__Task to complete__.
Output each line of the material below as one string in a JSON list, leaving out blank lines.

__Exercise data__.
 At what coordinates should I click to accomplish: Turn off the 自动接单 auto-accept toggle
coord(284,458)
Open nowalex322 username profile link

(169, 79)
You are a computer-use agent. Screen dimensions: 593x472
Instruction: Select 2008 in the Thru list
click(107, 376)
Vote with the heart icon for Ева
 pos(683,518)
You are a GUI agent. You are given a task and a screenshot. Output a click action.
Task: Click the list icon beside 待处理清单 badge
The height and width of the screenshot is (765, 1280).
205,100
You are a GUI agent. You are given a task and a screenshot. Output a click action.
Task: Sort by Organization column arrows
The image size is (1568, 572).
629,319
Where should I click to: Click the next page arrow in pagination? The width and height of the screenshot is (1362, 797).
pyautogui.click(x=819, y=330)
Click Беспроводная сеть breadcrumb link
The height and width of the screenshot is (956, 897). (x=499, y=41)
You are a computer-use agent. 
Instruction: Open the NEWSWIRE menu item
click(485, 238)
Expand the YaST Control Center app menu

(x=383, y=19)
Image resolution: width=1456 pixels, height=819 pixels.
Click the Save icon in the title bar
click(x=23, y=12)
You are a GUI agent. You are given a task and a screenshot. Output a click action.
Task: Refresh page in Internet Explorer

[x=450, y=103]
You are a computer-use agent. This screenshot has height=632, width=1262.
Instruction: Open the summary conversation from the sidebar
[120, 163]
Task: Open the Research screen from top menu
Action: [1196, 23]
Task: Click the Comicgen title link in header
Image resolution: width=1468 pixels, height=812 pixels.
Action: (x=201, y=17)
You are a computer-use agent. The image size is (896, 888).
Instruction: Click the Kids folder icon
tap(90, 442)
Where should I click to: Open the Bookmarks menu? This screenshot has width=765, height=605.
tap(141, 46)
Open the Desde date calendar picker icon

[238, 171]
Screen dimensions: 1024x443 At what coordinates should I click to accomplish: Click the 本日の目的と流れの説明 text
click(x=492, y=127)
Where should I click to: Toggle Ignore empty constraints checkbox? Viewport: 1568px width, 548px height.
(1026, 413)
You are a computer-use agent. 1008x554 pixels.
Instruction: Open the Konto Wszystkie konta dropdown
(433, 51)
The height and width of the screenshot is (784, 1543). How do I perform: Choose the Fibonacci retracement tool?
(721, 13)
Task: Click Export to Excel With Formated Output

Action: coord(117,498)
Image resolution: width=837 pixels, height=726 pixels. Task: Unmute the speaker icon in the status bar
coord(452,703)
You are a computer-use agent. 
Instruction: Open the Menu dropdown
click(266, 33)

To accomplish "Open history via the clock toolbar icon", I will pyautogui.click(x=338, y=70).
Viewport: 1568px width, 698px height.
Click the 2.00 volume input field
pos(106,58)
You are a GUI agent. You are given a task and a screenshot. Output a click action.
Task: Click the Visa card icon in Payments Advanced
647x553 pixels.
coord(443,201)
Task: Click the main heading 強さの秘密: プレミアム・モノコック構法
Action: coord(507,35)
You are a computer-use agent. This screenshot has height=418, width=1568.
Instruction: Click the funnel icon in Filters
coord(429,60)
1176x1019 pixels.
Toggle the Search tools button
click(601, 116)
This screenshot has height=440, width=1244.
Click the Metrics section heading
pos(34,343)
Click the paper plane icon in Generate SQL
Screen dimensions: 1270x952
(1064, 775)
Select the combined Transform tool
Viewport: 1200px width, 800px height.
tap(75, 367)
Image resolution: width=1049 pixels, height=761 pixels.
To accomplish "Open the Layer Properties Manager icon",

__Solution to this exercise__.
[
  " At what coordinates should I click to accomplish: Turn off the 自动接单 auto-accept toggle",
  "coord(284,458)",
  "Open nowalex322 username profile link",
  "(169, 79)",
  "You are a computer-use agent. Screen dimensions: 593x472",
  "Instruction: Select 2008 in the Thru list",
  "click(107, 376)",
  "Vote with the heart icon for Ева",
  " pos(683,518)",
  "You are a GUI agent. You are given a task and a screenshot. Output a click action.",
  "Task: Click the list icon beside 待处理清单 badge",
  "The height and width of the screenshot is (765, 1280).",
  "205,100",
  "You are a GUI agent. You are given a task and a screenshot. Output a click action.",
  "Task: Sort by Organization column arrows",
  "The image size is (1568, 572).",
  "629,319",
  "Where should I click to: Click the next page arrow in pagination? The width and height of the screenshot is (1362, 797).",
  "pyautogui.click(x=819, y=330)",
  "Click Беспроводная сеть breadcrumb link",
  "The height and width of the screenshot is (956, 897). (x=499, y=41)",
  "You are a computer-use agent. ",
  "Instruction: Open the NEWSWIRE menu item",
  "click(485, 238)",
  "Expand the YaST Control Center app menu",
  "(x=383, y=19)",
  "Image resolution: width=1456 pixels, height=819 pixels.",
  "Click the Save icon in the title bar",
  "click(x=23, y=12)",
  "You are a GUI agent. You are given a task and a screenshot. Output a click action.",
  "Task: Refresh page in Internet Explorer",
  "[x=450, y=103]",
  "You are a computer-use agent. This screenshot has height=632, width=1262.",
  "Instruction: Open the summary conversation from the sidebar",
  "[120, 163]",
  "Task: Open the Research screen from top menu",
  "Action: [1196, 23]",
  "Task: Click the Comicgen title link in header",
  "Image resolution: width=1468 pixels, height=812 pixels.",
  "Action: (x=201, y=17)",
  "You are a computer-use agent. The image size is (896, 888).",
  "Instruction: Click the Kids folder icon",
  "tap(90, 442)",
  "Where should I click to: Open the Bookmarks menu? This screenshot has width=765, height=605.",
  "tap(141, 46)",
  "Open the Desde date calendar picker icon",
  "[238, 171]",
  "Screen dimensions: 1024x443 At what coordinates should I click to accomplish: Click the 本日の目的と流れの説明 text",
  "click(x=492, y=127)",
  "Where should I click to: Toggle Ignore empty constraints checkbox? Viewport: 1568px width, 548px height.",
  "(1026, 413)",
  "You are a computer-use agent. 1008x554 pixels.",
  "Instruction: Open the Konto Wszystkie konta dropdown",
  "(433, 51)",
  "The height and width of the screenshot is (784, 1543). How do I perform: Choose the Fibonacci retracement tool?",
  "(721, 13)",
  "Task: Click Export to Excel With Formated Output",
  "Action: coord(117,498)",
  "Image resolution: width=837 pixels, height=726 pixels. Task: Unmute the speaker icon in the status bar",
  "coord(452,703)",
  "You are a computer-use agent. ",
  "Instruction: Open the Menu dropdown",
  "click(266, 33)",
  "To accomplish \"Open history via the clock toolbar icon\", I will pyautogui.click(x=338, y=70).",
  "Viewport: 1568px width, 698px height.",
  "Click the 2.00 volume input field",
  "pos(106,58)",
  "You are a GUI agent. You are given a task and a screenshot. Output a click action.",
  "Task: Click the Visa card icon in Payments Advanced",
  "647x553 pixels.",
  "coord(443,201)",
  "Task: Click the main heading 強さの秘密: プレミアム・モノコック構法",
  "Action: coord(507,35)",
  "You are a computer-use agent. This screenshot has height=418, width=1568.",
  "Instruction: Click the funnel icon in Filters",
  "coord(429,60)",
  "1176x1019 pixels.",
  "Toggle the Search tools button",
  "click(601, 116)",
  "This screenshot has height=440, width=1244.",
  "Click the Metrics section heading",
  "pos(34,343)",
  "Click the paper plane icon in Generate SQL",
  "Screen dimensions: 1270x952",
  "(1064, 775)",
  "Select the combined Transform tool",
  "Viewport: 1200px width, 800px height.",
  "tap(75, 367)",
  "Image resolution: width=1049 pixels, height=761 pixels.",
  "To accomplish \"Open the Layer Properties Manager icon\","
]